Reproduce the entries below with every "Where should I click to" changed to "Where do I click to", leaving all other text as it is.
======== RECORDS SHOWN
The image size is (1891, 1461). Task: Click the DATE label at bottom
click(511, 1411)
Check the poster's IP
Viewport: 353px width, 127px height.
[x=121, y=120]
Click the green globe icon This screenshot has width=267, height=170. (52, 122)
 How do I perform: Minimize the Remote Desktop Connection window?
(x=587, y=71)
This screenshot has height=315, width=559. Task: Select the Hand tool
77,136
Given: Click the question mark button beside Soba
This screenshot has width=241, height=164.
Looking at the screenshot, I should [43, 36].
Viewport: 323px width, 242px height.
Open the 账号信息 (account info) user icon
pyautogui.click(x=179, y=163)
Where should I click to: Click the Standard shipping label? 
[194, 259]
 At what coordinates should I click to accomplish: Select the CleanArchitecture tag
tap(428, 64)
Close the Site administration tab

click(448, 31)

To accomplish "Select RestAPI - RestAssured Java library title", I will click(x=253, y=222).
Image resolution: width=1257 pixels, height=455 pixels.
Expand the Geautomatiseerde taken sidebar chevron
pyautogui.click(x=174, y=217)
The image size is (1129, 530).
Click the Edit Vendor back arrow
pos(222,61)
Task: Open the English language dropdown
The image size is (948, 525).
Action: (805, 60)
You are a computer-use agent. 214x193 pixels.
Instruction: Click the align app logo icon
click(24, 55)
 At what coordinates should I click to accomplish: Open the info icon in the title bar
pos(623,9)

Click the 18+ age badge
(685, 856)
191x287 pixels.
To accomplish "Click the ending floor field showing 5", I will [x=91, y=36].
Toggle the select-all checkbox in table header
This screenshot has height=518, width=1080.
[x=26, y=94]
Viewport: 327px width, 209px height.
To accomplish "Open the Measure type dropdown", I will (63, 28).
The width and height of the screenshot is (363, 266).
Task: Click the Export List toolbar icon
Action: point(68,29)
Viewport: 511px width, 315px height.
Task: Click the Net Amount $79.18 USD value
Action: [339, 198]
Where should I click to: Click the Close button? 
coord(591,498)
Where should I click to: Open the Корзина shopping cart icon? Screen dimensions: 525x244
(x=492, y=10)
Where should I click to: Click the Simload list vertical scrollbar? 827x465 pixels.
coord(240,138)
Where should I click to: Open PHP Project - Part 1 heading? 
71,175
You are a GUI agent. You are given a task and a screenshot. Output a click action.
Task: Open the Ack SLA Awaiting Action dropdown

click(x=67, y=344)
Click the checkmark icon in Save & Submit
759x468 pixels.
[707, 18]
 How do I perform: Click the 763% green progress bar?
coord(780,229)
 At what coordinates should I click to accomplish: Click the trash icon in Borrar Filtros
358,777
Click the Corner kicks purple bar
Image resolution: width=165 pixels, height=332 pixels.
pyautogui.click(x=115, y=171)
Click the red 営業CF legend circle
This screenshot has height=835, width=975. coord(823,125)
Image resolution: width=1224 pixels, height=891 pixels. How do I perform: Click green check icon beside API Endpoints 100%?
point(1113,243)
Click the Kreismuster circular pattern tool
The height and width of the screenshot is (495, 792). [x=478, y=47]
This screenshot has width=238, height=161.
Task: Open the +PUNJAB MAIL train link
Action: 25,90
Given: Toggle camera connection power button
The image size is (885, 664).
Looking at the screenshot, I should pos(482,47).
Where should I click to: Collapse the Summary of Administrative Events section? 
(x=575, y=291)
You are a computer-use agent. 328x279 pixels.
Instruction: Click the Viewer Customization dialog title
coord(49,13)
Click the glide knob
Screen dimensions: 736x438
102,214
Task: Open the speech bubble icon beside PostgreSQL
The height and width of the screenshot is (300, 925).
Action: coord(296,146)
================
▶ [ANSWER TO THIS EXERCISE]:
The image size is (1891, 1461). Task: Click the DATE label at bottom
click(511, 1411)
Check the poster's IP
Viewport: 353px width, 127px height.
[x=121, y=120]
Click the green globe icon This screenshot has width=267, height=170. (52, 122)
 How do I perform: Minimize the Remote Desktop Connection window?
(x=587, y=71)
This screenshot has height=315, width=559. Task: Select the Hand tool
77,136
Given: Click the question mark button beside Soba
This screenshot has width=241, height=164.
Looking at the screenshot, I should [43, 36].
Viewport: 323px width, 242px height.
Open the 账号信息 (account info) user icon
pyautogui.click(x=179, y=163)
Where do I click to: Click the Standard shipping label? 
[194, 259]
 At what coordinates should I click to accomplish: Select the CleanArchitecture tag
tap(428, 64)
Close the Site administration tab

click(448, 31)

To accomplish "Select RestAPI - RestAssured Java library title", I will click(x=253, y=222).
Image resolution: width=1257 pixels, height=455 pixels.
Expand the Geautomatiseerde taken sidebar chevron
pyautogui.click(x=174, y=217)
The image size is (1129, 530).
Click the Edit Vendor back arrow
pos(222,61)
Task: Open the English language dropdown
The image size is (948, 525).
Action: (805, 60)
You are a computer-use agent. 214x193 pixels.
Instruction: Click the align app logo icon
click(24, 55)
 At what coordinates should I click to accomplish: Open the info icon in the title bar
pos(623,9)

Click the 18+ age badge
(685, 856)
191x287 pixels.
To accomplish "Click the ending floor field showing 5", I will [x=91, y=36].
Toggle the select-all checkbox in table header
This screenshot has height=518, width=1080.
[x=26, y=94]
Viewport: 327px width, 209px height.
To accomplish "Open the Measure type dropdown", I will (63, 28).
The width and height of the screenshot is (363, 266).
Task: Click the Export List toolbar icon
Action: point(68,29)
Viewport: 511px width, 315px height.
Task: Click the Net Amount $79.18 USD value
Action: [339, 198]
Where do I click to: Click the Close button? 
coord(591,498)
Where do I click to: Open the Корзина shopping cart icon? Screen dimensions: 525x244
(x=492, y=10)
Where do I click to: Click the Simload list vertical scrollbar? 827x465 pixels.
coord(240,138)
Where do I click to: Open PHP Project - Part 1 heading? 
71,175
You are a GUI agent. You are given a task and a screenshot. Output a click action.
Task: Open the Ack SLA Awaiting Action dropdown

click(x=67, y=344)
Click the checkmark icon in Save & Submit
759x468 pixels.
[707, 18]
 How do I perform: Click the 763% green progress bar?
coord(780,229)
 At what coordinates should I click to accomplish: Click the trash icon in Borrar Filtros
358,777
Click the Corner kicks purple bar
Image resolution: width=165 pixels, height=332 pixels.
pyautogui.click(x=115, y=171)
Click the red 営業CF legend circle
This screenshot has height=835, width=975. coord(823,125)
Image resolution: width=1224 pixels, height=891 pixels. How do I perform: Click green check icon beside API Endpoints 100%?
point(1113,243)
Click the Kreismuster circular pattern tool
The height and width of the screenshot is (495, 792). [x=478, y=47]
This screenshot has width=238, height=161.
Task: Open the +PUNJAB MAIL train link
Action: 25,90
Given: Toggle camera connection power button
The image size is (885, 664).
Looking at the screenshot, I should pos(482,47).
Where do I click to: Collapse the Summary of Administrative Events section? 
(x=575, y=291)
You are a computer-use agent. 328x279 pixels.
Instruction: Click the Viewer Customization dialog title
coord(49,13)
Click the glide knob
Screen dimensions: 736x438
102,214
Task: Open the speech bubble icon beside PostgreSQL
The height and width of the screenshot is (300, 925).
Action: coord(296,146)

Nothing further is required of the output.